Category: Dementia (Alzheimer's Disease)

Keyword 1: cognitive reserve
Keyword 2: dementia - Alzheimer's disease
Keyword 3: neuroimaging: structural

Objective:

Structural brain measures derived from magnetic resonance imaging (MRI) are commonly used to quantify Alzheimer’s disease (AD) progression and predict future cognitive decline; however, relationships between these MRI-based measures of disease progression and cognitive performance are highly heterogeneous. Some individuals demonstrate greater cognitive resilience—the ability to maintain cognitive performance in the face of adverse brain-related changes—though the mechanisms underlying cognitive resilience remain unclear.
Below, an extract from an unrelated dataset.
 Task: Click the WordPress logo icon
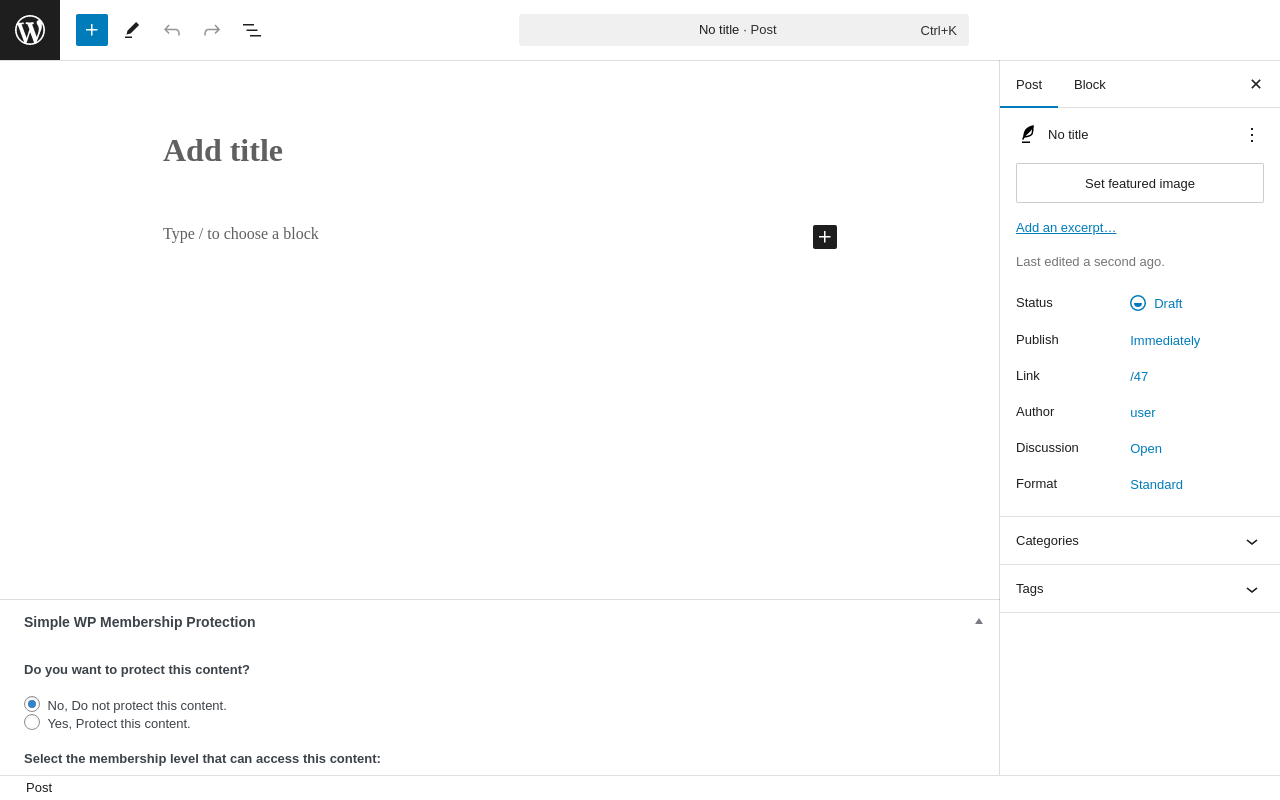pyautogui.click(x=30, y=30)
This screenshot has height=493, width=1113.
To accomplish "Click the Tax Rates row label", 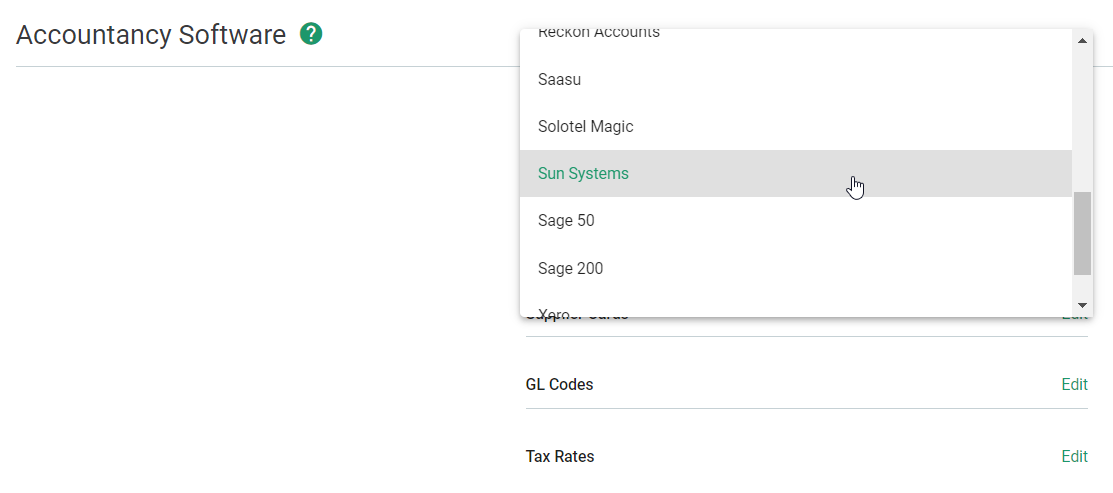I will point(559,457).
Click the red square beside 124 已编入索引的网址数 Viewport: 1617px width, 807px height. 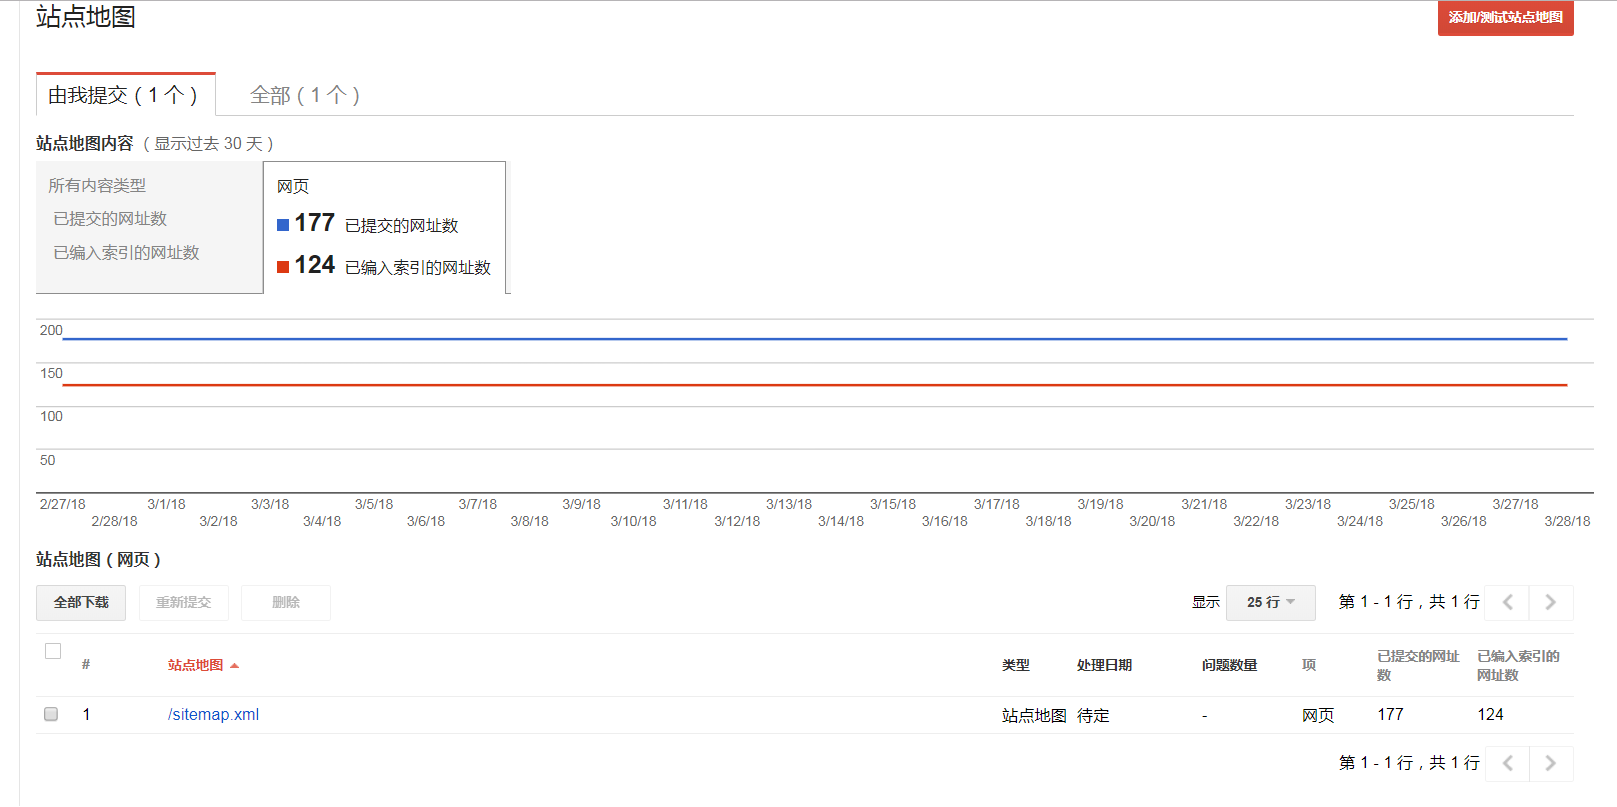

Here, we examined whether structural characteristics of specific brain regions confer resilience cross-sectionally and/or longitudinally by moderating the relationships between established markers of AD risk (AD neuroimaging signatures, cerebrospinal fluid biomarkers) and cognitive performance.

Participants and Methods:

Amyloid-positive participants from the Alzheimer’s Disease Neuroimaging Initiative (ADNI) GO/2/3 cohorts with relevant imaging data were included in analyses (n=160, observations=473). Imaging measures included a validated cortical thickness/hippocampal volume AD risk signature (weighted average of cortical thickness from 7 regions plus hippocampal volume) and bilateral cortical thickness in 34 regions of interest (ROIs). Linear mixed effects models tested whether each ROI moderated the relationship between markers of AD risk (AD risk signature, cerebrospinal fluid p-tau) and memory or executive functioning composite scores. Analyses controlled for age and AD signatures, in some cases, cerebrospinal fluid p-tau, to adjust for disease staging.

Results:

Cross-sectionally, among amyloid-positive individuals at a given level of risk, cortical thickness in 8 ROIs significantly moderated associations between the AD signature and executive function performance (ROIs: lateral occipital, inferior parietal, banks of superior temporal sulcus, isthmus cingulate, inferior and middle temporal, precuneus, posterior cingulate). Thicker cortex in these regions minimized the negative impact of thinner cortex in AD signature regions on executive function performance. No cross-sectional moderation effects were found for memory. We then created a resilience composite (average cortical thickness in the 8 ROIs) for use in longitudinal analyses. Higher baseline resilience composite scores (indicating higher cortical thickness in these regions) were associated with less decline in memory over time (p=0.029), independent of the effects of other markers of AD risk (AD signature, p-tau, age) on decline. Moreover, baseline resilience composite scores moderated the relationship between baseline p-tau and memory over time (p=0.005), such that higher baseline resilience composite scores weakened the negative longitudinal effects of p-tau, independent of the longitudinal effects of AD signatures and age. No longitudinal effects were found for executive functioning as an outcome.

Conclusions:

We identified 8 brain regions that appear to confer cognitive resilience both cross-sectionally and longitudinally in the face of multiple indicators of AD pathology. Among individuals at elevated risk for AD dementia (amyloid-positive individuals), thicker cortex in resilience regions may allow individuals to maintain executive function performance despite thinner cortex in AD signature regions, predicted slower decline in memory over time, and weakened the negative effects of p-tau on memory over time. Preserved executive functioning associated with cortical thickness in these ROIs may enable compensation in subsequent memory performance over time. Collectively, these findings provide insight into possible mechanisms of cognitive resilience and individual variability in cognitive trajectories associated with AD.